Posted Oct 31, 2006 21:42 UTC (Tue) by superstoned (subscriber, #33164) [Link]

yes, shouldn't we be proud of this application? it's finally bringing
linux graphics to the point they become usable for serious work. not in
the sense that Krita already DOES it, but it seems in reach now, after
years of almost no real progress on the linux graphics front...

Krita 1.6: State of the art (Linux.com)

Posted Oct 31, 2006 23:17 UTC (Tue) by drag (subscriber, #31333) [Link]

Krita has a ways to go still. That's not to say that it's not nice. It's very nice.

But I've played around with 1.5 krita and it's slow and tablet support is still behind what I can get for Gimp. It doesn't have the same amount of features and etc etc.

Realise, of course, that it's not designed to do what people use Gimp and Photoshop for. It's a painting program, not a image editing program.

The difference is that it's for image creation.. and I REALY REALY REALY REALY hope that they concentrate on being a painting program rather then trying to compete with Photoshop. It would be a huge mistake, IMO.

I remember back in the day when I took classes for this I used two programs most of the time.. Fractal Painter and Photoshop for dealing with raster images. Both had their uses.. I would never dream of using Photoshop for image creation, it just sucked for painting and doing stuff that I wanted to do. Painter was king.

And visa versa. I'd never ever want to edit a image with Painter. It would of been a mess, except for specific cases were I needed to recreate portions of images then it's pretty cool.

Now Painter is gone.. been eaten by a couple other bigger companies and have been killed off. With photoshop nowadays they've added more painter features, but it's still not anywere nice to use.

It's just like that bug report in Gimp. 'difficult to draw a circle'.

Well in Krita it should be EASY to draw a circle. That's what it's made for.. It's great for that! And it should be. They have brush strokes, water effects. You should be able to affect the 'wetness' of a pigment and mix colors on the canvas just like a real paint brush.

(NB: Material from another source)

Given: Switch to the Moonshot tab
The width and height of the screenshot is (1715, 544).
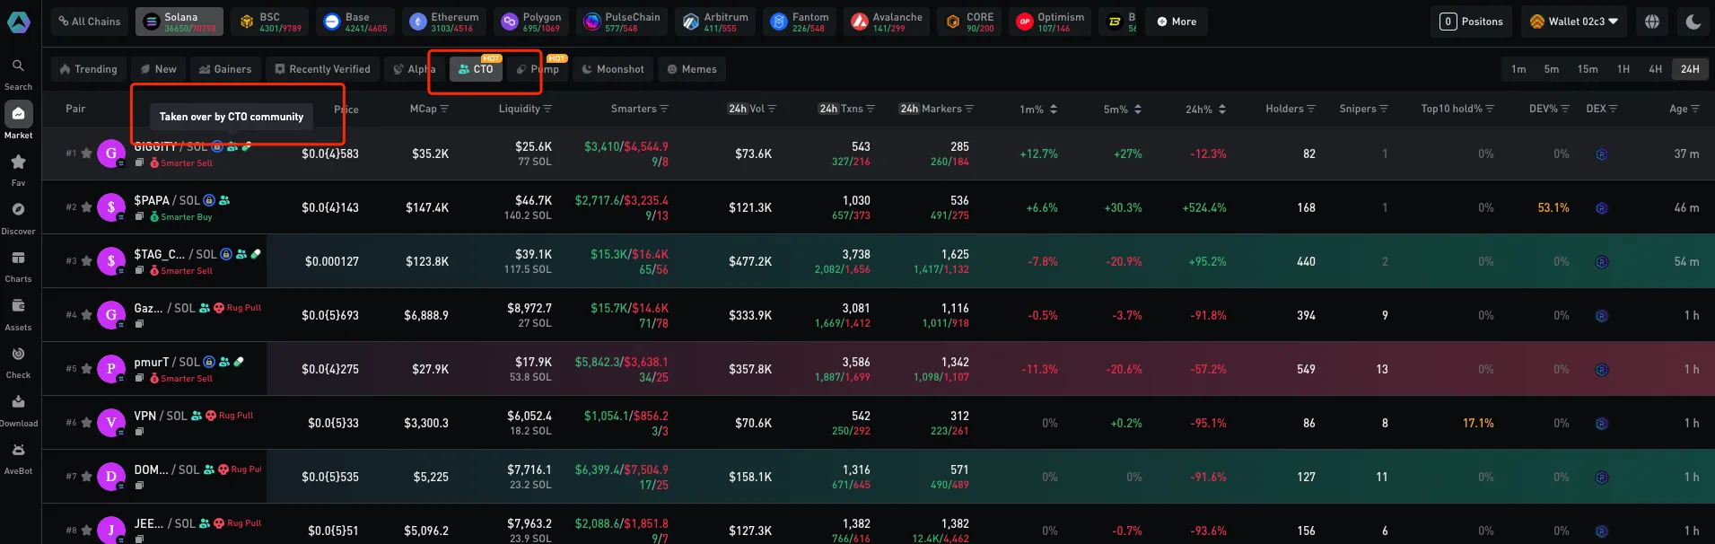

For that I want a _paint_ program. Not photoshop. Not gimp. I hope that Krita avoids the temptation to try to 'be the gimp that everybody wanted gimp to be unless they were gimp users already'

As for next generation graphics you want to look at this:
http://pippin.gimp.org/gegl/
http://cvs.gnome.org/viewcvs/gegl/

After several years of stagnation it's on fire now.

If you want to get into the next generation of programmable graphic editing and manipulation for Linux this is were it's at. It'll integrate into the Gimp replacing it's current core.. but there is no reason it can't be used for a dozen other types of programs.

Very very very cool stuff. It's now to the point were they are starting to release demo programs using it.

If this works out it will literally blow the limitations on the current Gimp system. Want 16bit per channel.. screw that I'll give you 32bit per channel if you realy want to flaunt those filters. Hell maybe even floating point percision for virtually lossless image editing.

Non-destructive editing. CYMK support up the wazzo. Chains of undos and be able to undo steps with out having to go back and redo everything else. Just remove the 'link' Transformation layers.

Also sorts of crazy stuff. Everything that Photoshop can do and more.

Krita 1.6: State of the art (Linux.com)

Posted Nov 1, 2006 7:13 UTC (Wed) by boudewijn (subscriber, #14185) [Link]

I think the improvements in tablet handling in 1.6 will please you :-).
And there are improvements in speed, too, though not enough. And we'll
never take away the ellipse tool, I promise.

What makes gegl interesting (to us, too, we regularly discuss design
things with Oyvind Kolas) is the way a gegl based application allows
non-destructive image editing, not the colorspaces and channel depths,
floating point channels and so on because, well, we've got that already
in Krita.

By the way, Fractal Painter lives on as Corel Painter (in the sense that
it seems to be the same code base), and we do look at its features from
time to time. But for real painterly work, you should look at Bill
Baxter's thesis. (http://www.billbaxter.com) It's a real pity his work
isn't open source, but his dissertation is very readable.